=== Data extract ===
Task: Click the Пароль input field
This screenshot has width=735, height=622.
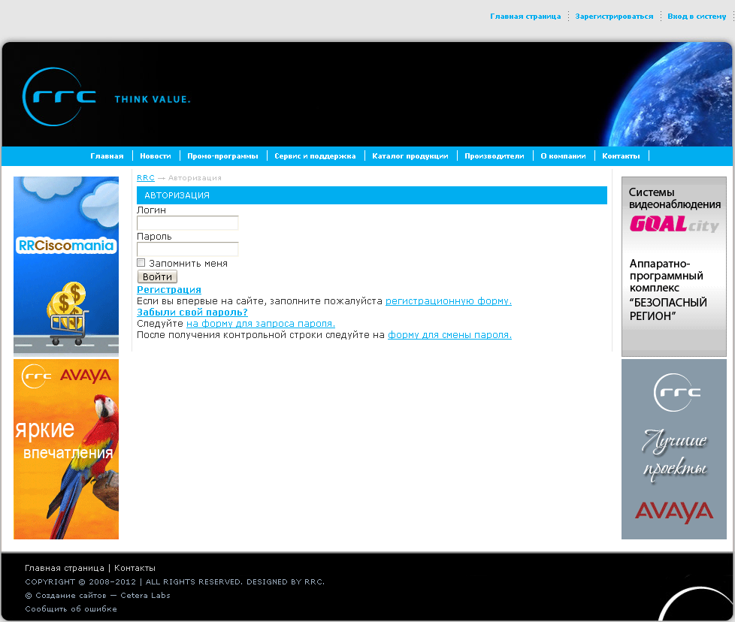Action: pyautogui.click(x=187, y=249)
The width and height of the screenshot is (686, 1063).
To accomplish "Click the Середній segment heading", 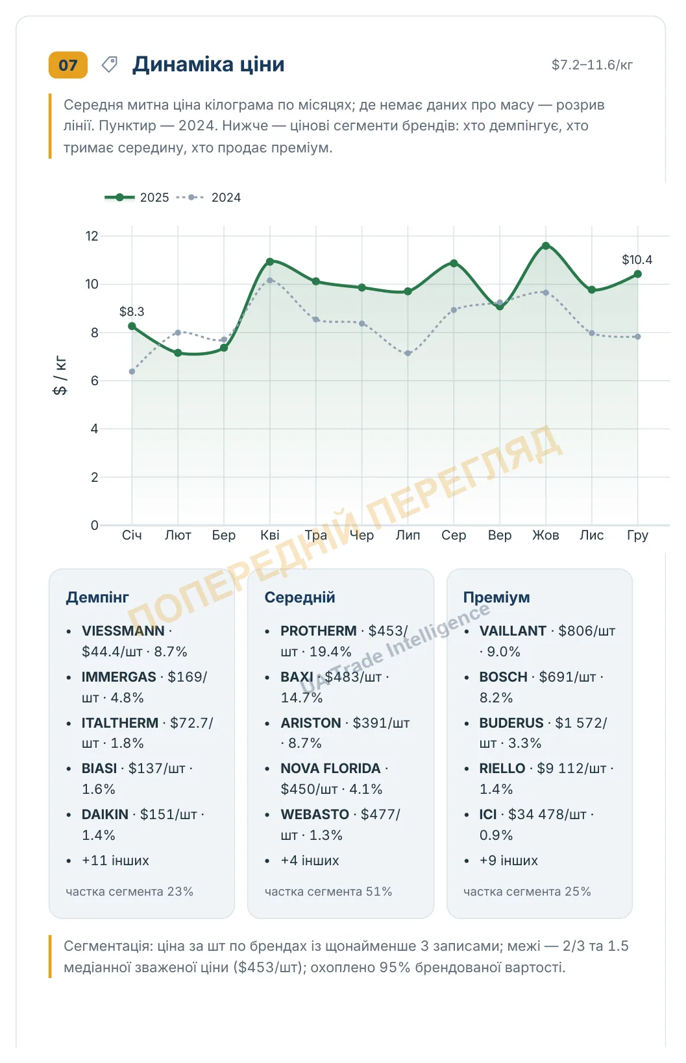I will (x=300, y=597).
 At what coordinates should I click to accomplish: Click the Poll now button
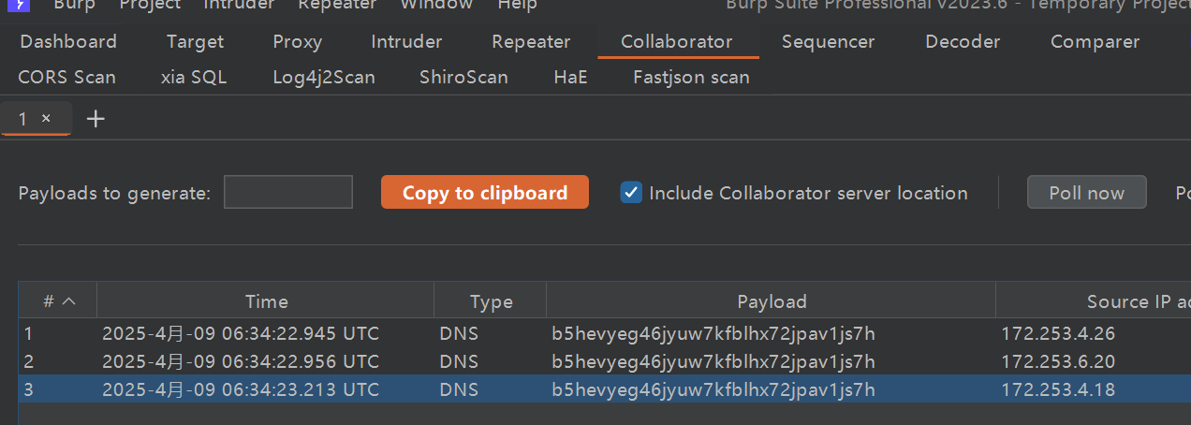(1086, 193)
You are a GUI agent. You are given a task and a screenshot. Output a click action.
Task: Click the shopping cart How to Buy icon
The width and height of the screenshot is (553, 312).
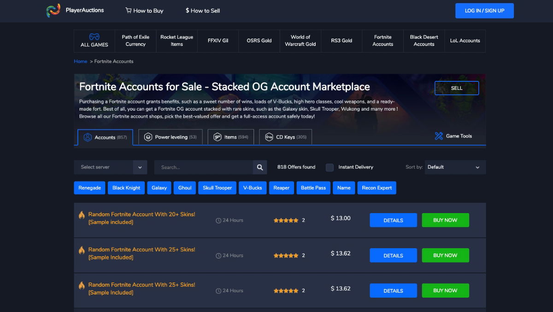point(129,11)
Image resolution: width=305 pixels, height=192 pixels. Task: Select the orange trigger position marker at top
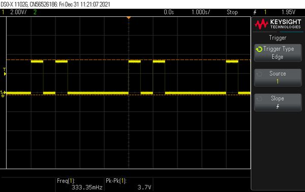(129, 18)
===
→ Exercise instructions:
With the pictures left out, give again exactly the lines from the one that contains "You are a GUI" through the final line of the data above.

→ Solution to this problem:
You are a GUI agent. You are given a task and a screenshot. Output a click action.
Task: Click the shopping cart How to Buy icon
The width and height of the screenshot is (553, 312).
point(129,11)
Image resolution: width=305 pixels, height=192 pixels. Task: Select the orange trigger position marker at top
(129, 18)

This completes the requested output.